Membranes range from 7.5 to 10 nm in thickness and consequently are visible only in the electron microscope. The line sometimes seen on the light microscope between adjacent cells is formed by the membranes of the two cells plus extracellular molecules. These three components together reach a dimension visible on the light microscope. Electron micrographs reveal that the plasmalemma—and, for that matter, all other organellar membranes—exhibit a trilaminar structure after fixation in osmium tetroxide (Figure 2–1). Because all membranes have this appearance, the three-layered structure has been designated the unit membrane (Figure 2–2). The three layers seen in the electron microscope are apparently produced by the deposit of reduced osmium on the hydrophilic groups present on each side of the lipid bilayer.
Electron micrograph of a section of the surface of an epithelial cell, showing the unit membrane with its two dark lines enclosing a clear band. The granular material on the surface of the membrane is the glycocalyx. x100,000.
Membrane phospholipids, such as phosphatidylcholine (lecithin) and phosphatidylethanolamine (cephalin), consist of two long, nonpolar (hydrophobic) hydrocarbon chains linked to a charged (hydrophilic) head group. Cholesterol is also a constituent of cell membranes. Within the membrane, phospholipids are most stable when organized into a double layer with their hydrophobic (nonpolar) chains directed toward the center of the membrane and their hydrophilic (charged) heads directed outward (Figure 2–1). Cholesterol breaks up the close packing of the phospholipid long chains, and this disruption makes the membrane more fluid. The cell controls the fluidity of the membranes through the amount of cholesterol present. The lipid composition of each half of the bilayer is different. For example, in red blood cells (erythrocytes), phosphatidylcholine and sphingomyelin are more abundant in the outer half of the membrane, whereas phosphatidylserine and phosphatidylethanolamine are more concentrated in the inner half. Some of the lipids, known as glycolipids, possess oligosaccharide chains that extend outward from the surface of the cell membrane and thus contribute to lipid asymmetry (Figures 2–3A and 2–4).

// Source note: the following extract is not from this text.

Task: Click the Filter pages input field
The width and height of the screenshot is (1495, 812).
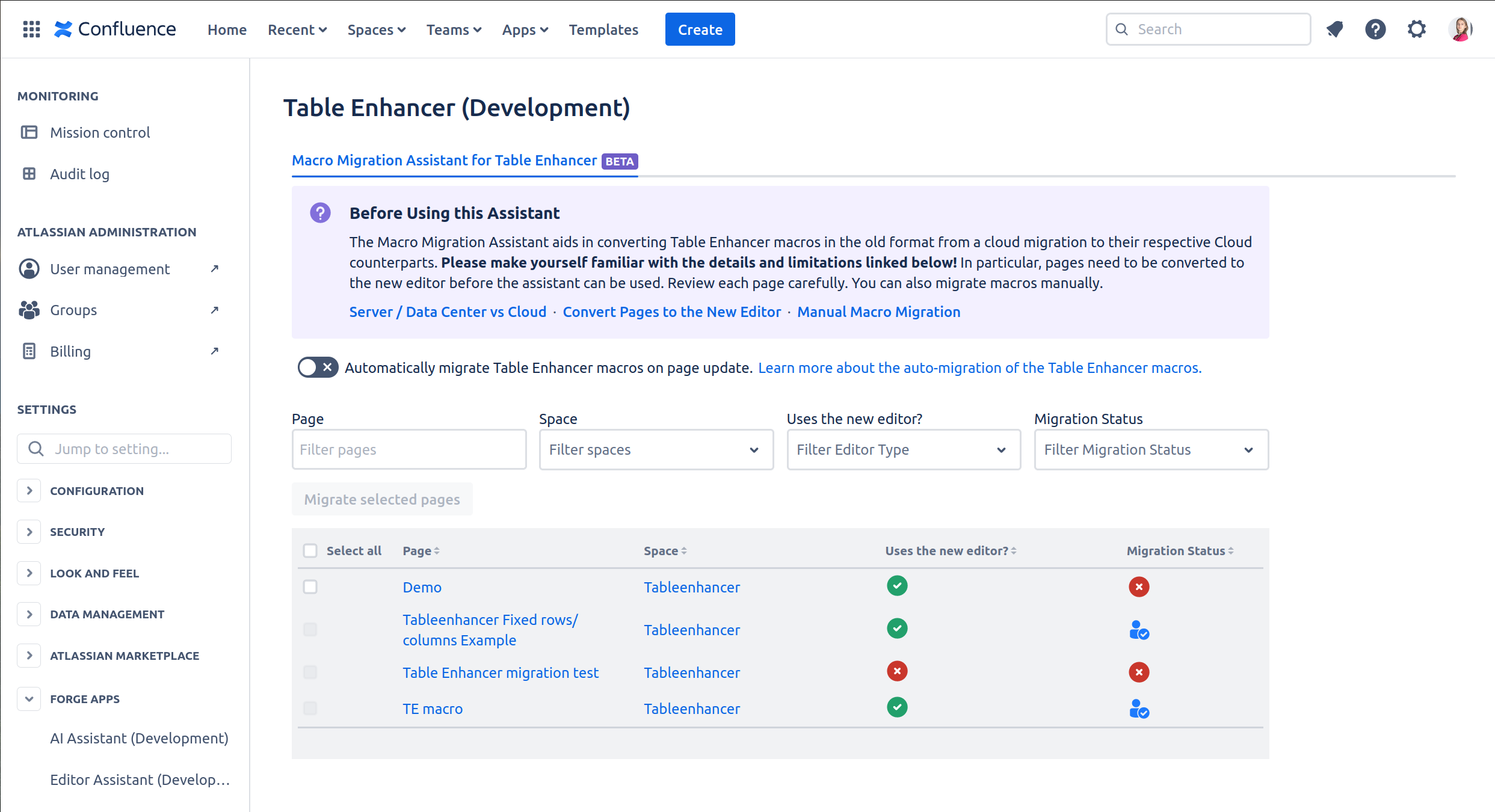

A: The fluid mosaic model of membrane structure. The membrane consists of a phospholipid double layer with proteins inserted in it (integral proteins) or bound to the cytoplasmic surface (peripheral proteins). Integral membrane proteins are firmly embedded in the lipid layers. Some of these proteins completely span the bilayer and are called transmembrane proteins, whereas others are embedded in either the outer or inner leaflet of the lipid bilayer. The dotted line in the integral membrane protein is the region where hydrophobic amino acids interact with the hydrophobic portions of the membrane. Many of the proteins and lipids have externally exposed oligosaccharide chains. B: Membrane cleavage occurs when a cell is frozen and fractured (cryofracture). Most of the membrane particles (1) are proteins or aggregates of proteins that remain attached to the half of the membrane adjacent to the cytoplasm (P, or protoplasmic, face of the membrane). Fewer particles are found attached to the outer half of the membrane (E, or extracellular, face). For every protein particle that bulges on one surface, a corresponding depression (2) appears in the opposite surface. Membrane splitting occurs along the line of weakness formed by the fatty acid tails of membrane phospholipids, since only weak hydrophobic interactions bind the halves of the membrane along this line. (Modified and reproduced, with permission, from Krstíc RV: Ultrastructure of the Mammalian Cell. Springer-Verlag, 1979.)